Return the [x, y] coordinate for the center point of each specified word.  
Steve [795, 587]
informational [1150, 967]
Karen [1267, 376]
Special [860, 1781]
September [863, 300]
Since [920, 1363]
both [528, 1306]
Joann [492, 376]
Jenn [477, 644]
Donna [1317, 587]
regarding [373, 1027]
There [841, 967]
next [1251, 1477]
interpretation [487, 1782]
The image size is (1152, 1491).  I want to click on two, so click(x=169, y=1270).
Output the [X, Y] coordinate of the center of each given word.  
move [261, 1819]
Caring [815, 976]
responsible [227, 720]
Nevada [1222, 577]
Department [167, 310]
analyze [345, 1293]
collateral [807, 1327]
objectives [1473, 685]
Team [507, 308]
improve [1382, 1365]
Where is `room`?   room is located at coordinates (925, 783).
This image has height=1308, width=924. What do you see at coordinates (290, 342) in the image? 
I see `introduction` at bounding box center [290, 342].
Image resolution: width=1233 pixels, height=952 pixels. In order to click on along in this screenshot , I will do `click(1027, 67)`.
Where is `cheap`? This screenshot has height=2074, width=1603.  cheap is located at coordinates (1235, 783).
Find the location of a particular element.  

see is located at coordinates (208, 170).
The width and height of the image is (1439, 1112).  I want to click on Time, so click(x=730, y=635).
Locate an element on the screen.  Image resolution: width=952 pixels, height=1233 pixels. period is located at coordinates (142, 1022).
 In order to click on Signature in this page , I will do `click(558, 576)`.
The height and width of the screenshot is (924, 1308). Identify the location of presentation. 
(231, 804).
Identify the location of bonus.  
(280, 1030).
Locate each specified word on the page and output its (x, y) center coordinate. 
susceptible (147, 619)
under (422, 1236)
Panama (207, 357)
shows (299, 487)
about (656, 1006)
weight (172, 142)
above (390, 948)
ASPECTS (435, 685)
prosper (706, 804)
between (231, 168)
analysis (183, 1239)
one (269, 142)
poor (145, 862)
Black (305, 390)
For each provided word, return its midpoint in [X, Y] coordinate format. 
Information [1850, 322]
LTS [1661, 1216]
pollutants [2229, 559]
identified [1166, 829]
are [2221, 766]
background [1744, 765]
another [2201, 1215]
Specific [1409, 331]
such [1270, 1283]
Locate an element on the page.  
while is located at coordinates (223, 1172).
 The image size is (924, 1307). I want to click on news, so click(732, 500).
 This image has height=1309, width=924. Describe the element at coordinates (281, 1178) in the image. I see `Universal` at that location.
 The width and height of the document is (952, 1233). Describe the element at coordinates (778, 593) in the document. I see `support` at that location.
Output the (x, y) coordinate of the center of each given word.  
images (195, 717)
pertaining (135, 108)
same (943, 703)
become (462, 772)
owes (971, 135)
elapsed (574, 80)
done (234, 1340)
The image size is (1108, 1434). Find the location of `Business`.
○ ○ ○ ○
To be done
Take everything from "Output the (x, y)" down to the end of the material and write it out again, changing "pertaining" to "relating" and keeping everything else the same.

Task response
Output the (x, y) coordinate of the center of each given word.  
images (195, 717)
relating (135, 108)
same (943, 703)
become (462, 772)
owes (971, 135)
elapsed (574, 80)
done (234, 1340)
The image size is (1108, 1434). Find the location of `Business`.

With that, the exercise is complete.